1. Rémy HUBSCHER
  2. natim-blog

Source

natim-blog / src / circus_clustering_management.rst

Circus clustering management

Date: 2012-09-16 15:28
tags:python, circus
category:Python
Author: Rémy Hubscher
lang:en
Status: draft

Introduction

During PyConFr 2012, we spent, Jonathan Dorival, Mathieu Agopian and me, two days sprinting on Circus.

Circus is a process & socket manager. It can be used to monitor and control processes and sockets.

At Novapost, we usually launch processes on different (virtual) machines.

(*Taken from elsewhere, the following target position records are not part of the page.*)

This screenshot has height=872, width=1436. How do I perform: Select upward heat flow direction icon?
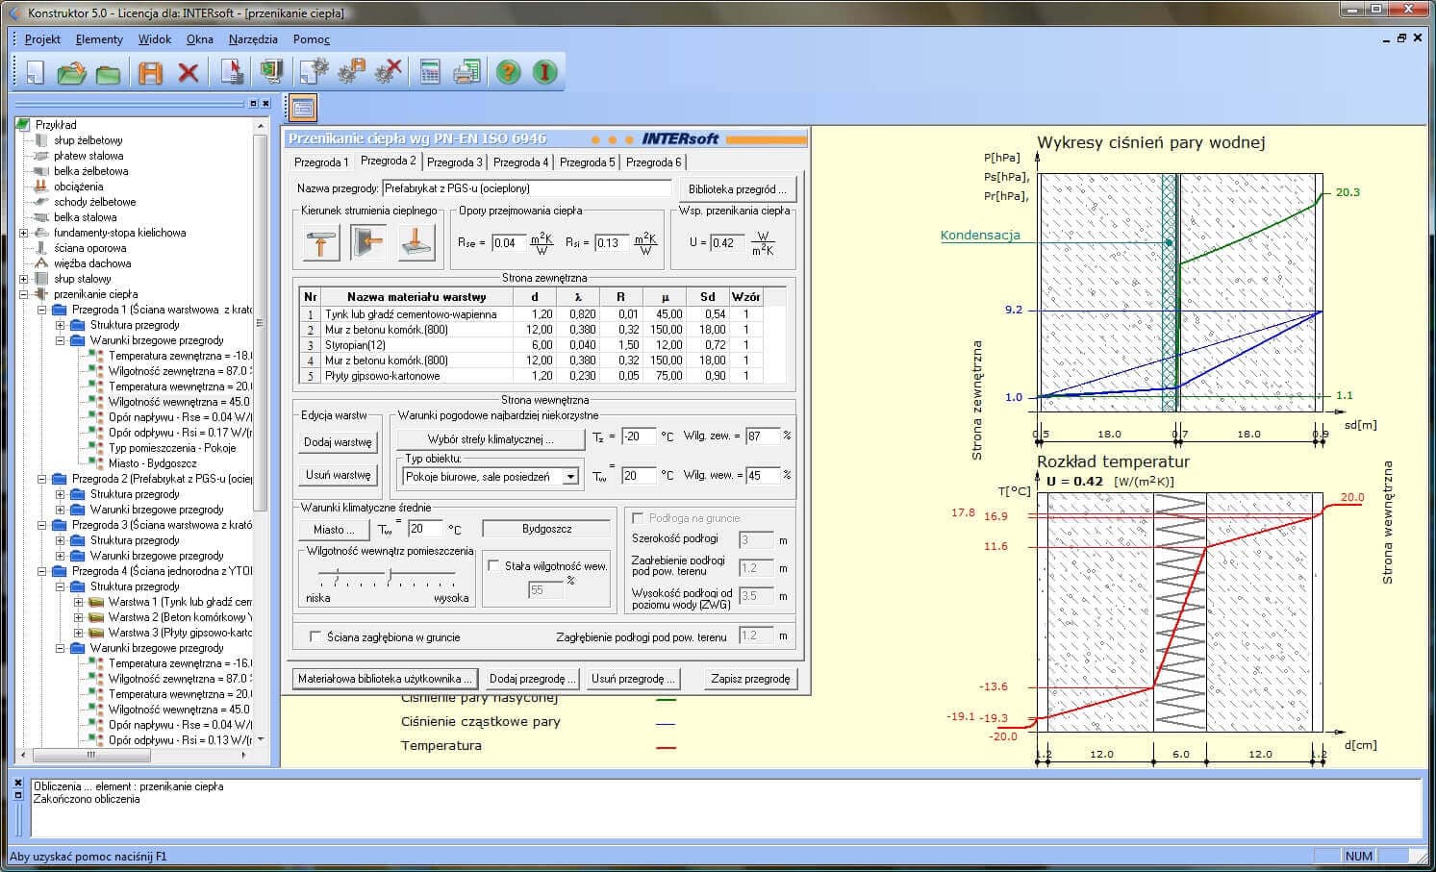[321, 242]
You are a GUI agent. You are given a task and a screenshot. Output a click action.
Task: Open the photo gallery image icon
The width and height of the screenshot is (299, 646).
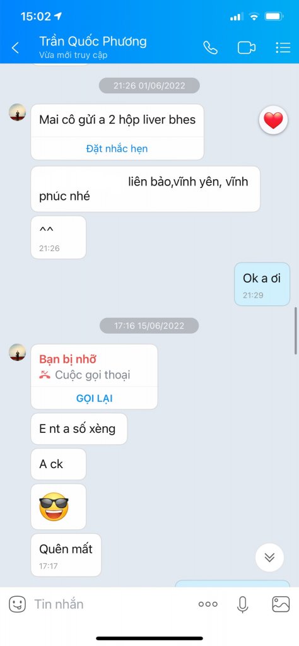click(281, 604)
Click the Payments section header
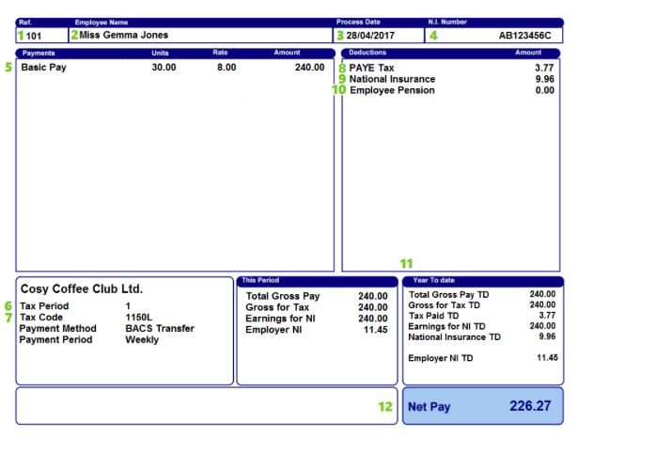Image resolution: width=671 pixels, height=452 pixels. pyautogui.click(x=39, y=54)
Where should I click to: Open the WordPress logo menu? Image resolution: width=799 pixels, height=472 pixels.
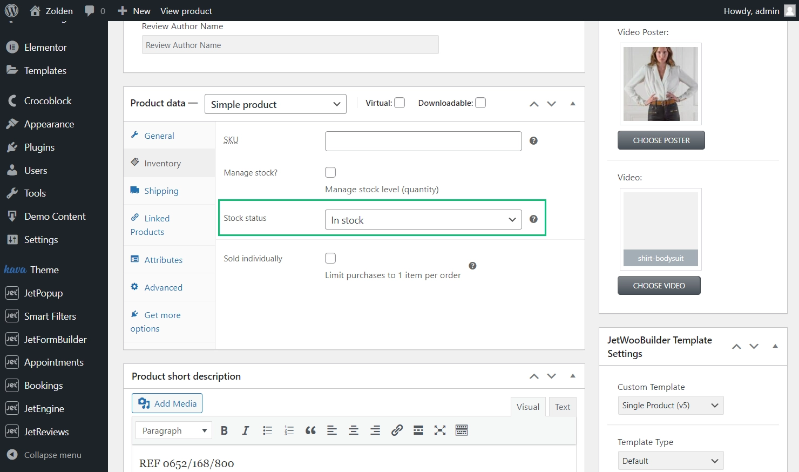(x=11, y=11)
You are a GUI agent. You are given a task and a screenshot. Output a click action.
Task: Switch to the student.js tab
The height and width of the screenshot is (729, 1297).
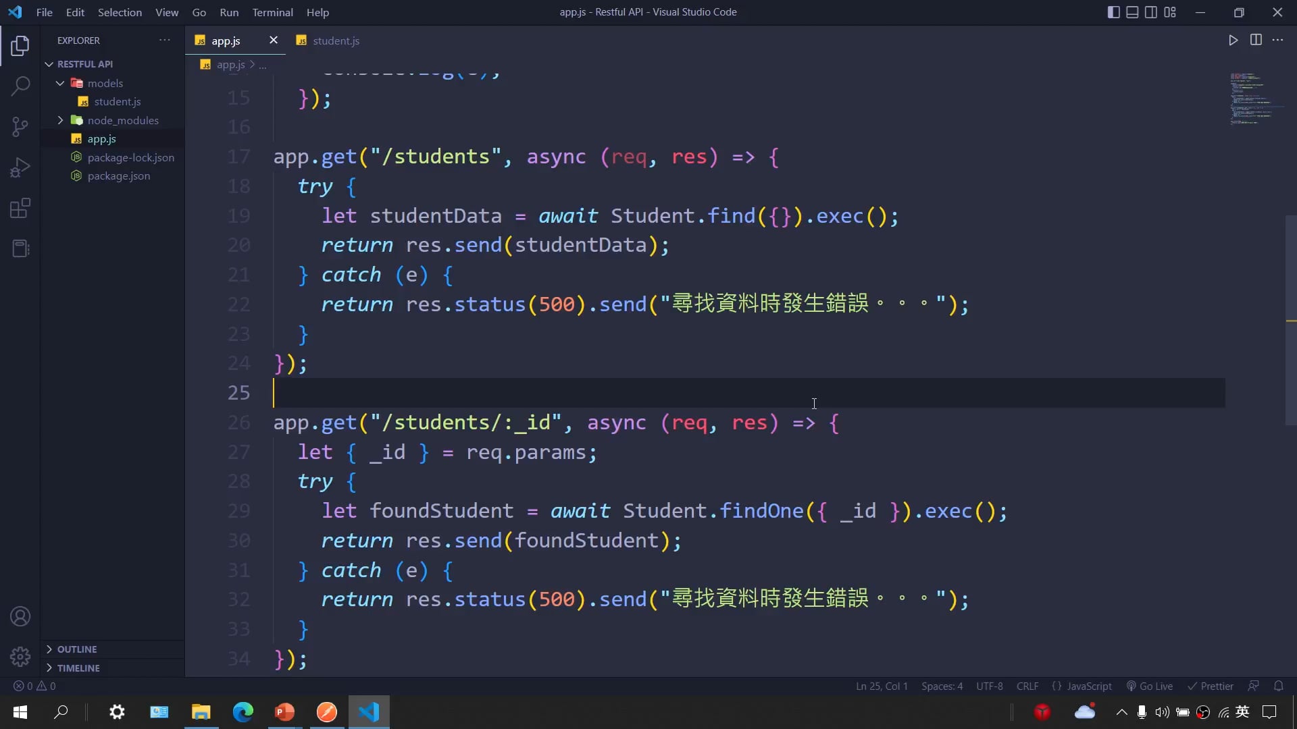point(335,41)
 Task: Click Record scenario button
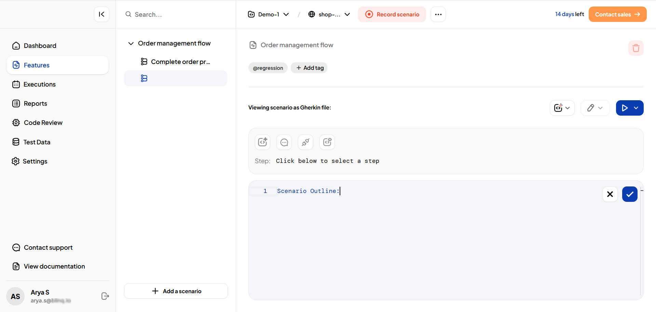pos(392,14)
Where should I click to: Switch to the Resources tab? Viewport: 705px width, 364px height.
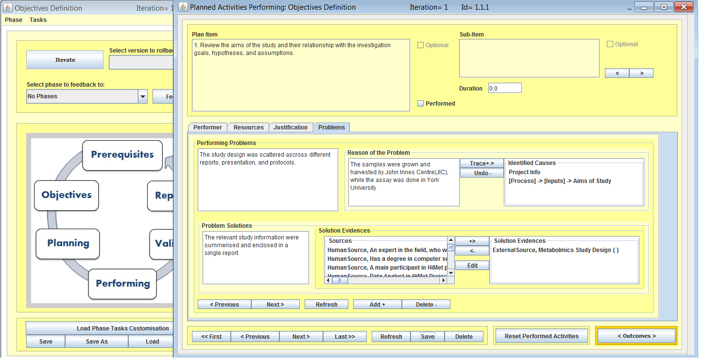point(248,127)
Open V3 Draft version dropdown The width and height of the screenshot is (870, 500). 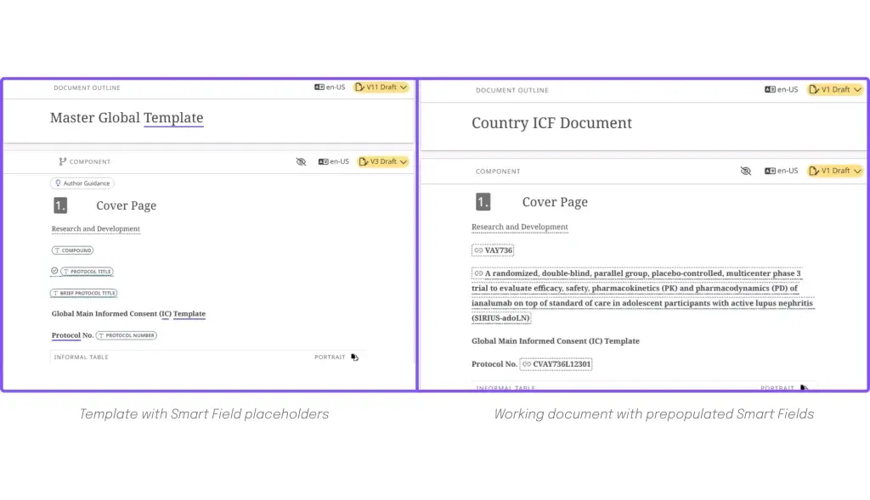383,161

So we wanted Circus to manage processes launched on different servers.

Brainstorming

We had the chance to discuss this with Tarek Ziadé and Alexis Metaireau at PyconFr 2012. They have the same needs at Mozilla so we seized the opportunity and brainstormed about our needs. We arrived to this conclusion :

We want

  • An unique interface to manage processes on different circusd called circusmeta
  • To manage a unique circusd node or a pool of circusd nodes
  • To run a new circusd and automatically be able to manage it
  • To add a new worker on a specific circusd node
  • To add a new worker on a service and let circusmeta choose which node will start it
  • Have global statistics about the cluster and use them in plugins
  • To run a command on a specific node or every nodes

We don't want

  • To start a new virtualmachine
  • To register some watcher on an empty circusd

Implementation

So after this brainstorming we ended up with this implementation roadmap:

  • Have a default name for the circusd server but also be able to rename it with the configuration and with a circusctl command.
  • Modify the stats_endpoint protocol, to prefix stats with the circusd unique name of the node
  • Create a socket on circusmeta that will agregate every circusd stats_endpoint on a unique socket base of the pool configuration.
  • Adapt existing circus tools (circus-top, circushttpd, to manage circusd nodes)

A word about circusmeta

With that in mind, circusmeta don't need to be a server. It is just a tool which will manage a pool of nodes by connecting node's sockets (stats, endpoint and pubsub).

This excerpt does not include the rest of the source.